Malia Sufangi, a young Lebanese woman, was caught in the Security Zone in November 1985 with an explosive device mounted on a donkey with which she had failed to carry out an attack. She claimed that she had been recruited and dispatched by Syrian Brigadier-General Ghazi Kanaan who supplied the explosives and instructions on how the attack was to be carried out from his headquarters in the town of Anjer in the Bekaa Valley.
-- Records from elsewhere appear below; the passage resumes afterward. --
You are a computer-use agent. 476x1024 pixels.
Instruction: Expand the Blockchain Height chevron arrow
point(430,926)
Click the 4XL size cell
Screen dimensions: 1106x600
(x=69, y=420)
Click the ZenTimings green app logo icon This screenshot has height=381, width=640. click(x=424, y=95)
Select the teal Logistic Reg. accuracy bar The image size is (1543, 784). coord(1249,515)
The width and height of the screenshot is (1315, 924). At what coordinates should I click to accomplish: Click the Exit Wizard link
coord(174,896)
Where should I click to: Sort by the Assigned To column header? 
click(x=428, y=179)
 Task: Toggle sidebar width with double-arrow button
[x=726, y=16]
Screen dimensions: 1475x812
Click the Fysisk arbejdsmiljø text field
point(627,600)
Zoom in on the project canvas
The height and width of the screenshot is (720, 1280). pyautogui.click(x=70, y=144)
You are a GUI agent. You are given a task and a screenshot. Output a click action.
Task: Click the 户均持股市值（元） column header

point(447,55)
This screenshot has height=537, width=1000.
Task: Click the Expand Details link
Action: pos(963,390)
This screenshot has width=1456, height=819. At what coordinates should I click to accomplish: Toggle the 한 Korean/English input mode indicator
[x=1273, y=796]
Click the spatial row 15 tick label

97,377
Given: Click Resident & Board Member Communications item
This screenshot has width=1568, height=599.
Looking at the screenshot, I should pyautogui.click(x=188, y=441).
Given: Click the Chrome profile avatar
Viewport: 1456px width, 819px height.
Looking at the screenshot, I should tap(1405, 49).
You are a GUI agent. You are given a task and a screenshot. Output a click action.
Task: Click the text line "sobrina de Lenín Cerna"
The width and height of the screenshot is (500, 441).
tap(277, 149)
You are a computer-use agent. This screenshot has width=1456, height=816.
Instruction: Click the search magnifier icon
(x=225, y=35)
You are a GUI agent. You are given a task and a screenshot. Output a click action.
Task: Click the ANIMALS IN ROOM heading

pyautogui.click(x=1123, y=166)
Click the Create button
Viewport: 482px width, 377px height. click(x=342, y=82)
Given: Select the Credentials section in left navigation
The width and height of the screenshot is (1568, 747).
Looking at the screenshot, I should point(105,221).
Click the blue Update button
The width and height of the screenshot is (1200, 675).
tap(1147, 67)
In 1862, during the New Mexico Campaign of the American Civil War a Confederate force approached the ford at Valverde, six miles north of Fort Craig, hoping to cut Union communications between the fort and their headquarters in Santa Fe. About midnight, Union Captain James Craydon tried to blow up a few rebel picket posts by sending mules loaded with barrels of fused gunpowder into the Confederate lines, but the faithful old army mules insisted on wandering back toward the Union camp before blowing to bits. Although the only casualties were two mules, the explosions stampeded a herd of Confederate beef cattle and horses into the Union's lines, so depriving the Confederate troops of some much-needed provisions and horses.